I would set the on the openwrt router for the interface that is handing out ips (for example the interface connecting to the switch)?

oh didnt see the edit till i posted lol. thank you :slight_smile:

I have been having problems with trying to resolve this problem.
Tried changing the brlan from lan to wan and get this issue.

Wan firewall zone is now showing up as empty.

I have also tried setting the other interface as lan with a static ip and plugging directly into the other usb ethernet interface, luci does not load with and without firewall zones on the interface.

In the link I sent earlier, you will find the solution:

That is fine -- you are assigning the wan interface to the wan firewall zone. Currently it shows empty, but once you save the changes, it will be associated properly.

I have read the link. The thing that confuses me though is that its talking about changing the ip, where I'm trying to change the zone from br-lan to wan.

Now I'm even more confused... I don't understand what you are trying to do. Why are you changing zones around? You should leave the network and zone associations alone, and simply change the address method for your networks.

the lan network should be associated with the lan firewall zone. It should have a protocol of "static IP" and then an address like (net mask

Your wan network should be associated with the wan firewall zone. It should probably have a protocol of "DHCP'.

That's it.

Might have miss misinterpreted what you said.
I thought you ment, the interfaces where setup backwards and the br-lan (the on board ethernet adapter) needed to be changed to wlan since this is where openwrt is connecting to the isp router, and that my usb adapter wlan needed to be changed to lan in order to fix this.
And by change I mean edited in luci so LAN is changed to WAN and WAN and change to LAN.
Picture of how it was setup:

Quick definitions:
LAN = Local Area Network (i.e. your network), trusted
WAN = Wide Area Network (i.e. the internet), untrusted.

When I said your setup was backwards, I meant that you were tying to connect your devices to the wan side of your router... this won't work. Your devices must be connected to the lan side of the router (via the switch), while the WAN connects upstream.

The simple solution would be to leave your configuration as it is in the picture you've posted in #15 and switch the connections you've made on your router (i.e. take the cable that is currently plugged into the normal ethernet port and connect it instead to the USB-ethernet adapter and vice versa.
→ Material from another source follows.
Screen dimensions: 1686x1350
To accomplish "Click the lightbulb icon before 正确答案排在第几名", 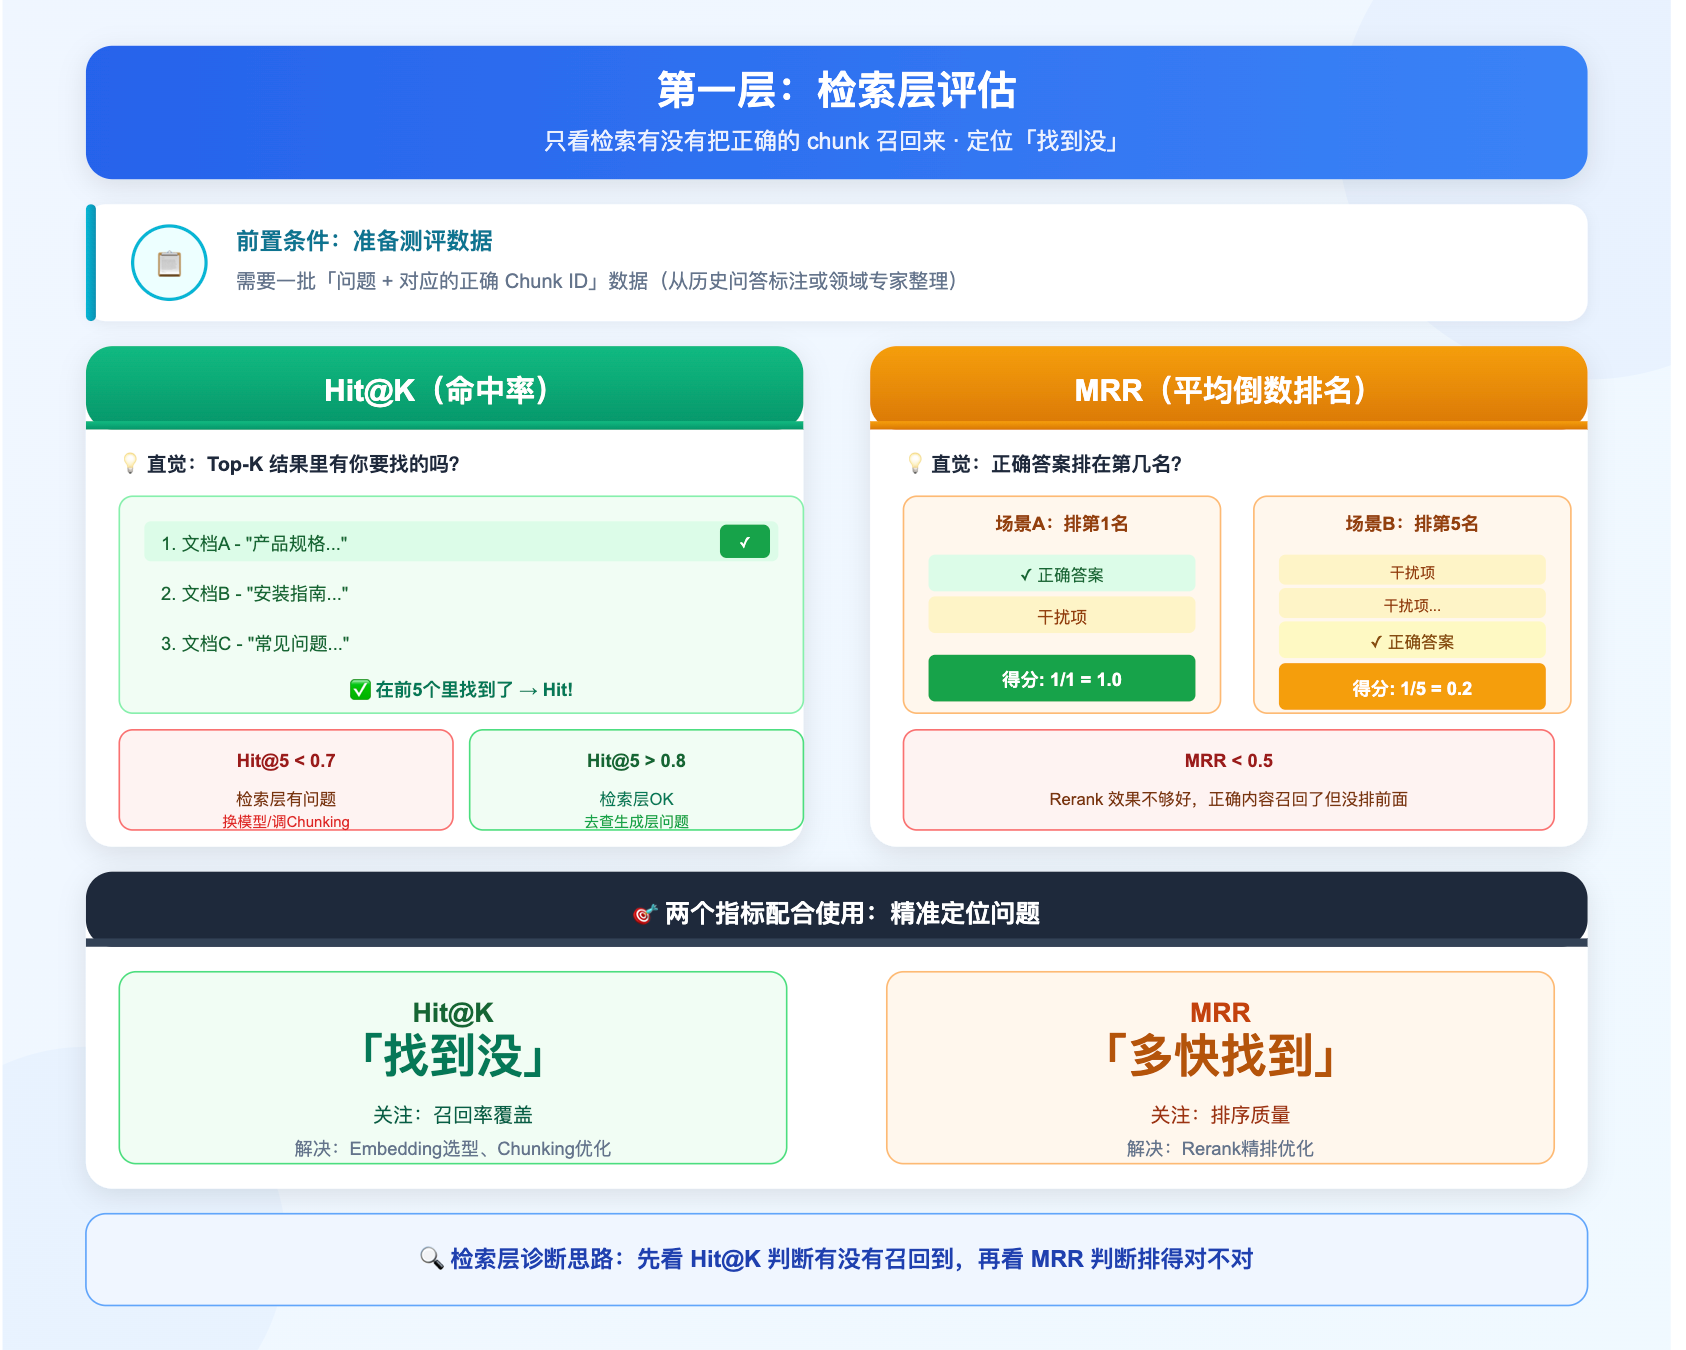I will (x=914, y=463).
If you really want to keep the physical connections the same, you need to change the ethernet assignments into br-lan (currently, I'd guess, it's eth0) and wan (currently eth1).

When looking at the firewall zones though it looks like its showing that you connect from lan to wan and then wan to reject. With lan being ontop and the arrows pointing. Is this not what it's showing?
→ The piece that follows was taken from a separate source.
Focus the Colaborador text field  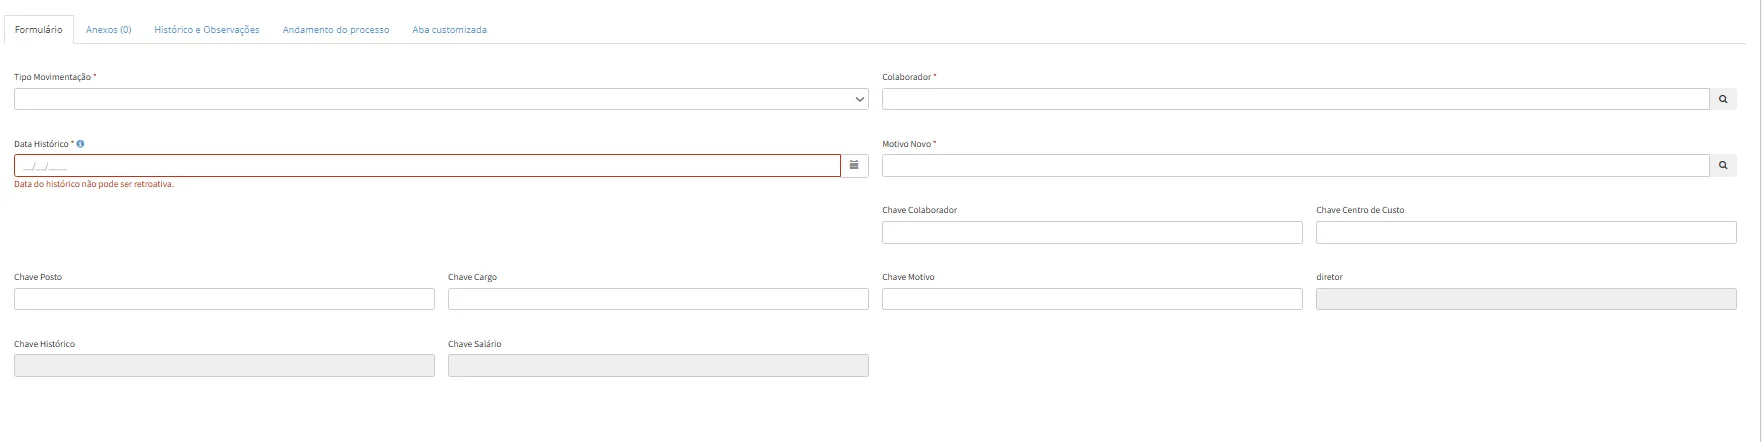click(x=1294, y=99)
When trying to do this I come accross this issue unfortunately.

The firewall zone picture shows that traffic is allowed to be forwarded from the lan to the wan and that traffic from the wan is rejected (not forwarded anywhere). In practical terms, this means a host on the lan can initiate a connection (for example, to these forums). Return connections (responses) are therefore allowed. But the hosts on the wan cannot initiate a connection to hosts on your lan. This is how it should be for security reasons.

For the error you are encountering, you may need to use the command line interface if it won’t apply correctly when using LuCI (due to the auto rollback). But that link describes how to deal with this issue.

Gotcha. So basically the easiest way to do this is

  • swap the cables around
  • follow the link you sent about changing ips for the lan side

When doing so, would luci need any extra configuration?

By trying to change the firewall zones on the adapter settings and seeing how wan was empty I then went into the firewall rules settings and pressed reset. Did I change anything to be worried about?

Aside from swapping the Ethernet cables, you don’t need any changes from the default configuration of OpenWrt. I don’t know if you have made any other changes (accidentally or intentionally in an effort to set things up), so I will say that your best option is to reset to defaults/start fresh.